El criterio de verdad preferido de estos críticos es el de “riesgo”, que utilizan como arma a la vez arrojadiza y defensiva. ¿Qué sería lo riesgoso en literatura? Muy sencillo: lo que siempre intentan ellos y nunca los demás. La coartada perfecta. Si alguna obra fuera del círculo de sus amistades tiene un mínimo éxito de cualquier tipo será porque no corrió ningún riesgo. Y cuando sus propios libros fracasan, en realidad les queda el triunfo moral, porque ellos sí que asumieron riesgos. Curiosamente, nunca se dejan la posibilidad, como una conjetura más, de que lo que escriben pueda ser, simplemente, malísimo. En el círculo endogámico que han construido, donde ellos mismos asignan valor a lo que ellos mismos escriben, la falta de respuesta de los lectores sólo puede deberse a que son demasiado brutos para apreciar el riesgo exquisito de sus “apuestas”.
Más allá de estas pequeñas miserias del mundillo literario, yo tengo otras diferencias, desde el punto de vista teórico, con el modo de leer de la academia. Dado que las lecturas de la academia deben dar lugar a trabajos críticos y la crítica es esencialmente argu-mentativa, la operación más habitual en estas lecturas es la de distinguir y extraer a una luz fuera del texto elementos que permitan aludir a discursos reconocibles, a terrenos fácilmente racionalizables: la Historia, una determinada época política, marcas generacionales o biográficas, diálogos o afinidades con otras literaturas. Este tipo de lecturas, como consecuencia lateral, provoca en algunos escritores un irrefrenable efecto de escritura “a pedido”, en el que se dedican a sembrar, para el ojo del crítico, como en el juego de la búsqueda del tesoro, las pistas “culturales” que el crítico adorará encontrar. Así, la crítica empieza a tomar el comando y a dirigir indirectamente la creación literaria.
Pero por supuesto, la cantidad de elementos o alusiones que pueden analizarse por separado en una novela no terminan de decir nada sobre la cuestión principal: el modo en que se articulan, la forma en que viven y dan vida estos elementos dentro del texto. Con los mismos materiales, con los mismos temas, con las mismas alusiones o marcas generacionales, un autor puede escribir una obra maestra y otro una suma de pedanterías. Y en general, estas lecturas académicas nunca llegan a volver de la etapa del desarmadero para darse por enteradas de este pequeño detalle: la cuestión de la resolución estética, las razones de seducción, la gracia y la sutileza en la ejecución, lo que Susan Sontag reclamaba como el eje necesario de una nueva forma de crítica: la erótica de la obra.

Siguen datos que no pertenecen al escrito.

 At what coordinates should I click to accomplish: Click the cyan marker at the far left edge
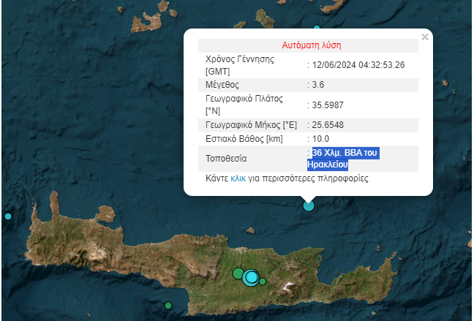pos(8,216)
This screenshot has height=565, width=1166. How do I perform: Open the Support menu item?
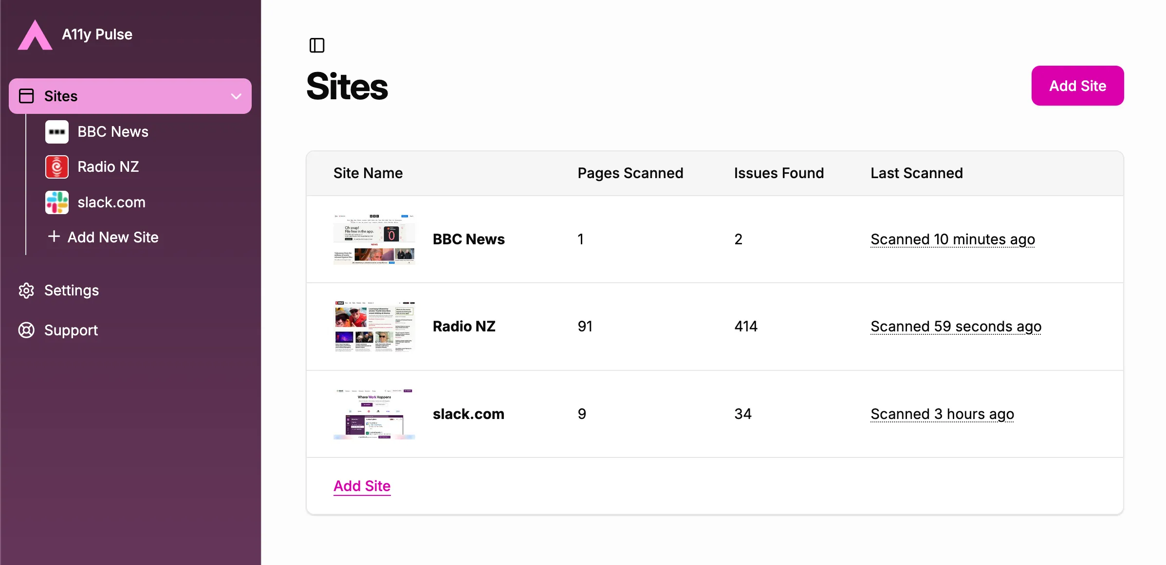(71, 330)
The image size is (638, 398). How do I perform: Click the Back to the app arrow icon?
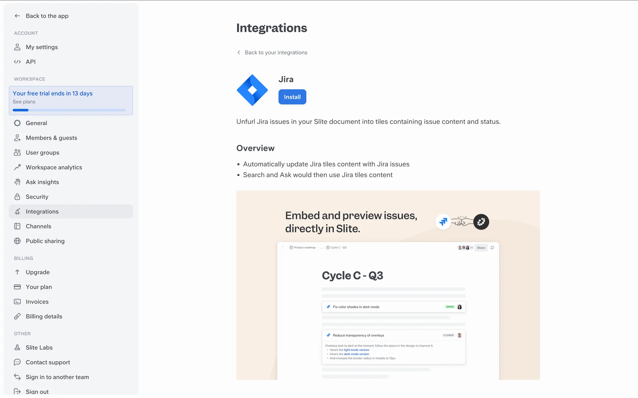point(17,16)
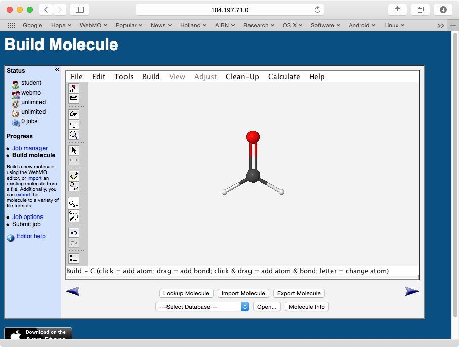The width and height of the screenshot is (459, 347).
Task: Choose the Select arrow tool
Action: (74, 150)
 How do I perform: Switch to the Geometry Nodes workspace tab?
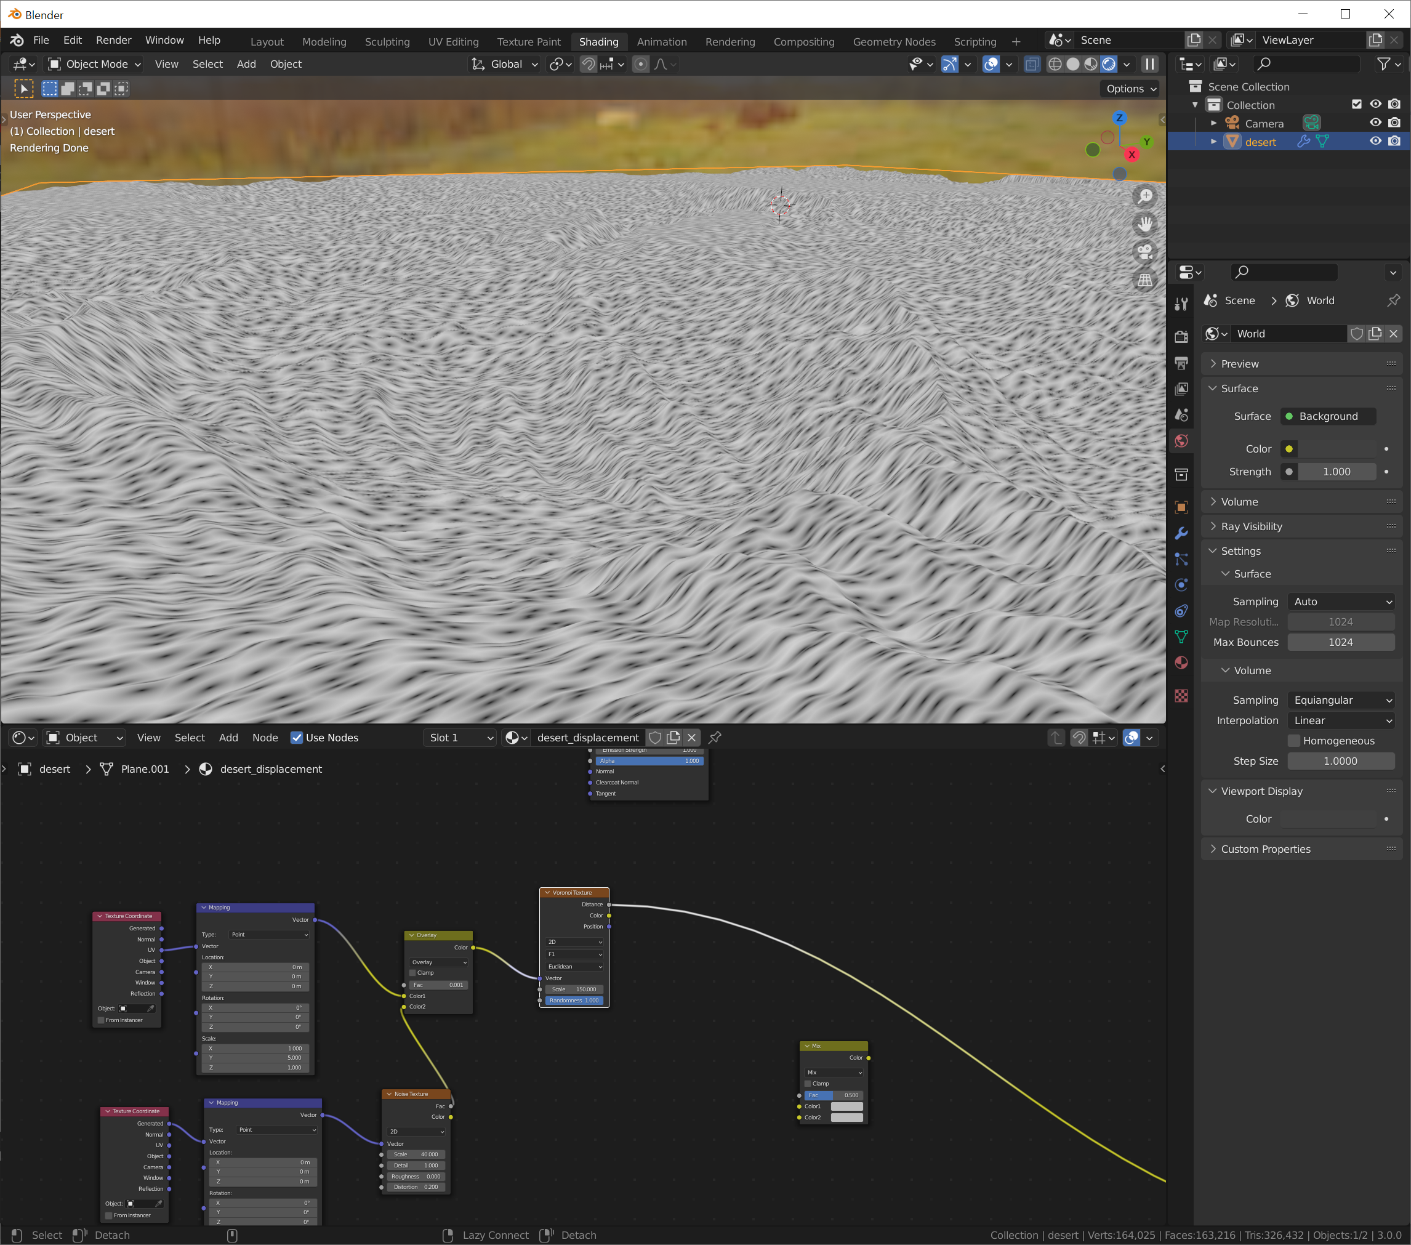(x=894, y=41)
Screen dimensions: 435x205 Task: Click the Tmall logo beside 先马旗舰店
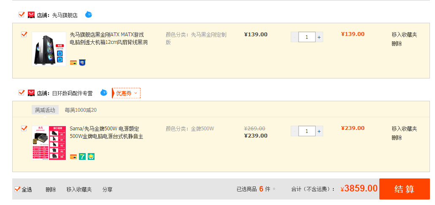coord(31,15)
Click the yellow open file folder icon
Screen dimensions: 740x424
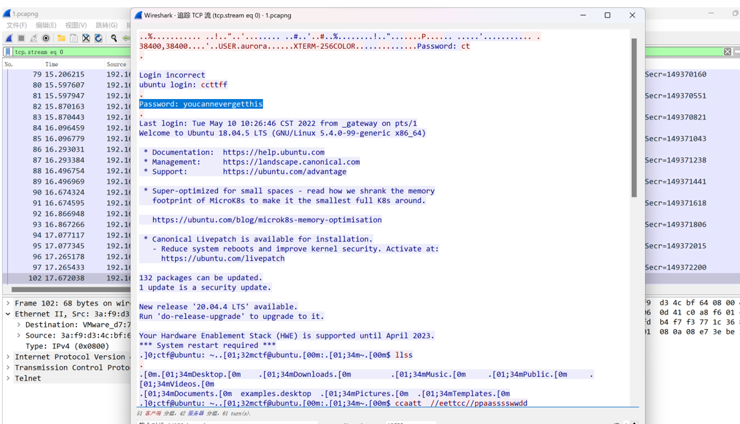pos(61,38)
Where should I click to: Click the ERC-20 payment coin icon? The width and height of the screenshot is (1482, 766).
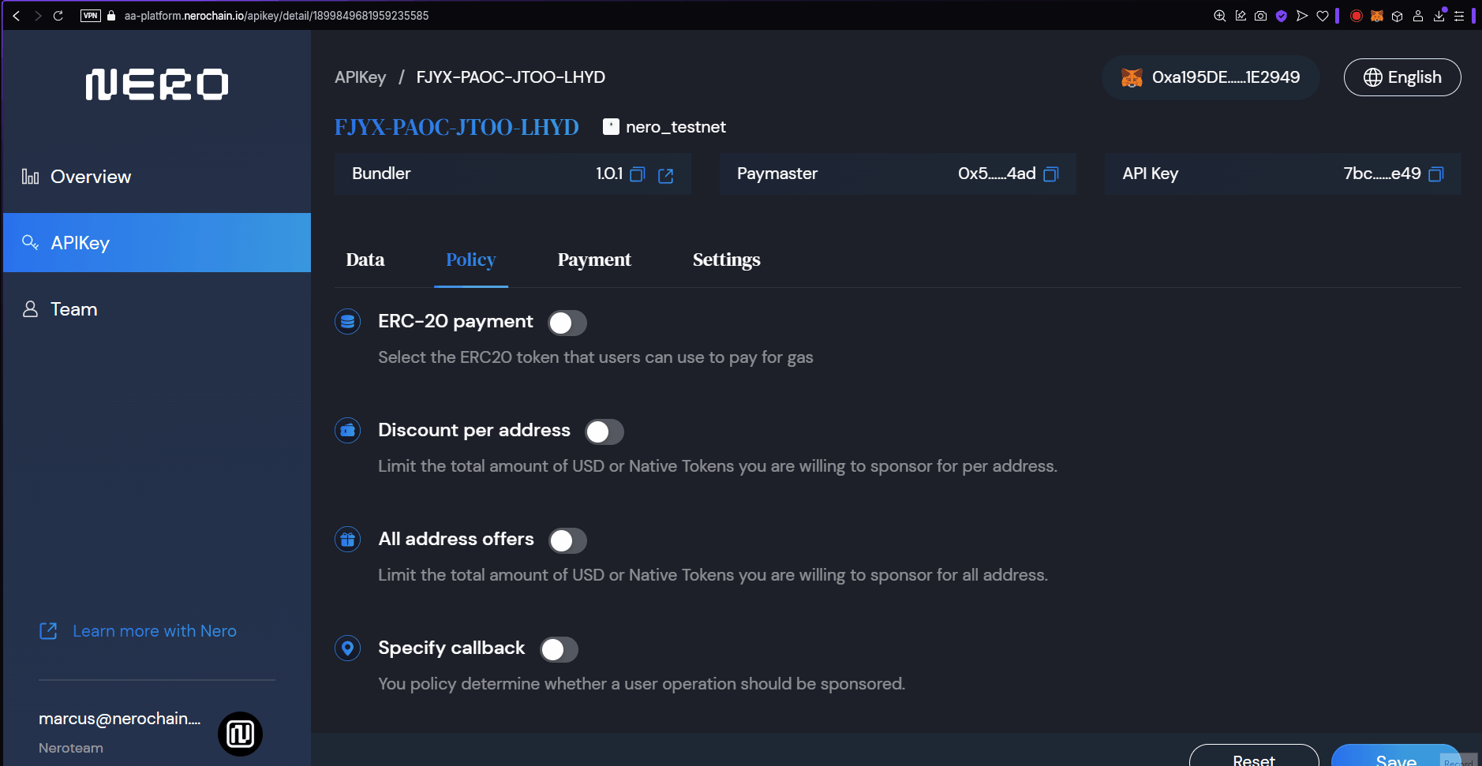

Es en esta dirección, sobre todo, en la que reconozco mis criterios propios de valoración como lector. Y si tuviera que hacer una lista de atributos, pondría al principio, junto con la resolución estética, y junto con esa otra cualidad inasible que a falta de palabras mejores llamamos autoridad, o maestría, la característica que más valoro de un texto: la originalidad de imaginación. Es decir, y para volver al principio, la facultad de un texto de revelarnos algo del mundo que no sabíamos, de alzar otro mundo en el mundo, de darnos una nueva forma de ver y de percibir, de hacernos parte a través de la lectura de algo que no hubiéramos podido aprehender con ninguna de nuestras otras facultades intelectuales, algo que existe y convence y se sostiene sutilmente suspendido en el aire por imperio de conexiones que no son puramente lógicas ni culturales, en ese acto de ilusionismo antiguo y siempre renovado, de asombro consentido, que llamamos literatura.
** Transcripción editada de una ponencia en la Feria del Libro de Ciudad de México, (octubre de 2005). Publicado en la revista Esperando a Godot (diciembre de 2005).